Software on the edge

The fastest data on your network is the data you already have

In our latest installment of “Industries on the Edge,” we’ll explore a scene of massive innovation and transformation in an industry that’s become a catalyst for change in all others.  An industry that signals its unprecedented agility with terms of art like “continuous improvement”, “continuous integration” and “continuous deployment”.

It’s also an industry being driven to the edge by a set of fundamental issues within, many of them direct consequences of the aforementioned continuous pace of change.

Of course, I refer to the software industry, which has been transformed over the last decade by the Agile philosophy and associated methodologies.   And yet, these methodologies manifest unique challenges at a certain scale, challenges which are proving to be a major driver of rising R&D costs throughout the industry.

To understand why, we have to understand how large software is made in the modern era.

Large software projects are often highly distributed efforts, with fragmented teams building and testing applications the world over.  The software in question might be the latest game from a major studio or the operating systems powering components of the world’s most prolific and critical infrastructure.  But whatever the effort, the industry as a whole is generally beset by a plague of rising costs as these projects expand in scope, putting pressure on engineering and devops teams across every phase of development.

Greater efficiency is a natural means of combating these costs.  And so, the focus shifts to the edge of the network, where the human capital of software engineering (and 95% of the cost) is invariably located.

The fastest data on your network is the data you already have

It was inevitable that the centralized models underpinning traditional software development and testing would eventually break down in the face of expanding scale.  For large and complex projects, it’s not uncommon to move multiple TBs of builds and associated binaries each day to thousands of engineers and QA professionals all over the world.   At that scale, the aggregate data becomes too big and the existing infrastructure becomes unmanageable and poorly utilized, leading to inefficient operations and developer “downtime” for anyone waiting for access to data.

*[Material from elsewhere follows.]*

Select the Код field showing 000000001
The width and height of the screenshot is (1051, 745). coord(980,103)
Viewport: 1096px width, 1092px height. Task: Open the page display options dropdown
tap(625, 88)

Breaking free from point to point bottlenecks (like the Cloud) and embracing Hybrid or even distributed solutions at the edge allows more data to be accessed locally.   As with other Industries on the Edge, we know that local data (partial or complete) is significantly faster and more reliable than pulling it from another system, even a local cloud or a local storage array.

In fact, the only way to fundamentally beat the speed of light on the network is to leverage the data you already have at the edge, though effective data reuse, accessing unchanged blocks from an earlier build on your disk or getting new pieces of the build from the Xbox next to you on the LAN.    

Thus, extending the hybrid cloud concept all the way down to the edge means advancements in distributed software placed on existing edge nodes (e.g. desktops, test machines or gaming consoles) intelligently leverage idle and underutilized local infrastructure to speed the deployment of large builds.  

What’s more, local data is not only faster, but also far more resilient, enabling continued operations even in the face of significant infrastructure outages.  If the local storage array goes down, that’s no problem, as many more copies are always available elsewhere on the edge. More reliable and resilient systems mean less time spent in “break-fix” mode, reducing and even eliminating costly downtime.  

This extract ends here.